═══ Artikel

Am 4. August 2016 hat
Papst Franziskus Assisi besucht.
Ziel seiner Pilgerreise
war eine kleine Kapelle in der Ebene unterhalb der Stadt, das Kirchlein
der „Heiligen Maria von den Engeln“, kurz „Portiunkula“
genannt, was so viel heißt wie „Teilchen“ oder „kleines
Fleckchen Land“.
Wer heute – wie der Papst
vor drei Jahren – zu dieser Kapelle kommt, erlebt einen seltsam
faszinierenden Kontrast.
Über die kleine
rauchgeschwärzte Kapelle wölbt sich nämlich eine riesige Basilika, Santa
Maria degli Angeli.
Anlass der Reise des
Papstes war ein Jubiläum, die 800 Jahrfeier des Portiunkula-Ablasses.
Portiunkula:
Der heilige Franziskus hing an diesem Kirchlein und betreute es mit
besonderem Eifer. – Mit eigenen Händen hatte er die verfallene Kapelle
wieder aufgebaut und restauriert.
Hier war der Ursprung des
Franziskanerordens.
Hier hörte Franziskus aus
dem Evangelium, was seine Berufung seine sollte, nämlich wie die Apostel
arm durch die Welt zu ziehen, das Evangelium zu verkünden und den
Menschen „Frieden und Heil“ zu bringen, lateinisch „pax et
bonum“, italienisch „pace e bene“.
Hier in Portiunkula sind
die ersten Brüder zu ihm gestoßen.
Hier nahm auch der
Klarissenorden seinen Anfang.

══════
═══ Datenzeilen

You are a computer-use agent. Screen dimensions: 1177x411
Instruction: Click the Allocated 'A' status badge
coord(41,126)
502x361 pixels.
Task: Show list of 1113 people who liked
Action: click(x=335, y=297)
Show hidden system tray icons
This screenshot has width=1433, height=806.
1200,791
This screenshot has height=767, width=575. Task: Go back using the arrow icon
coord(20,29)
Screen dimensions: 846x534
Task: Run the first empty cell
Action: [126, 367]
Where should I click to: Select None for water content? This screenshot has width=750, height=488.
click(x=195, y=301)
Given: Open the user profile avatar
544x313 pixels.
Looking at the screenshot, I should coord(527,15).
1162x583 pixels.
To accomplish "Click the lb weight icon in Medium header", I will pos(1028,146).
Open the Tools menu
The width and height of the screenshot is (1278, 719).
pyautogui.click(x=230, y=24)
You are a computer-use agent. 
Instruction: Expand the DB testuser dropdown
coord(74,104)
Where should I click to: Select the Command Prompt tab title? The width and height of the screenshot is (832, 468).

══════

### Aufgaben
**a.** Was bedeutet der Name „Portiunkula“ laut dem Artikel über die Portiunkula?
**b.** Führen Sie den Artikel über die Portiunkula im Anschluss an seinen letzten Satz weiter.

### Lösungen
**a.** Er heißt so viel wie „Teilchen“ oder „kleines Fleckchen Land“.

**b.**
Hierher rief Franziskus
immer wieder seine Brüder zusammen.
Beim Pfingstkapitel 1221
waren es Tausende, die sich dort versammelten, darunter auch der Heilige
Antonius.
Portiunkula
wurde zum Zentrum und zum Herzstück des Franziskanerordens, der sich
rasant ausbreitete.
Hier in Portiunkula
vollendete Franziskus auch sein Leben.
Interessant ist:
Franziskus, der ganz arm leben und nichts sein Eigen nennen wollte,
machte bei Portiunkula eine Ausnahme.
Für die Jahresmiete von
einem Korb Fische überließen ihm die Benediktiner vom Monte Subasio das
kleine Kirchlein, das für sie keine Bedeutung hatte. Umso mehr aber für
Franziskus.
Franziskus schärfte
seinen Brüdern ein, diesen Ort niemals zu verlassen. Ein Wort, das von
ihm überliefert ist, lautet: „Wenn ihr auf der
einen Seite hinausgejagt werdet, geht auf der anderen wieder hinein!“
Damit nicht genug.
Franziskus hatte in Portiunkula so viel von der Barmherzigkeit Gottes
erfahren, aber auch so viel brüderliche Liebe erlebt, ebenso viel
Wohlwollen und Fürsorge von Seiten seiner Landsleute, dass er diesen
Schatz der Liebe und Barmherzigkeit nicht für sich behalten wollte,
sondern davon weitergeben und andere daran teilhaben lassen.
Im Jahr 1216, also vor
etwa 800 Jahren, stellte er bei Papst Honorius III., der im nahen
Perugia weilte – den Antrag, einen vollkommenen Ablass genau für dieses
kleine Kirchlein zu erhalten.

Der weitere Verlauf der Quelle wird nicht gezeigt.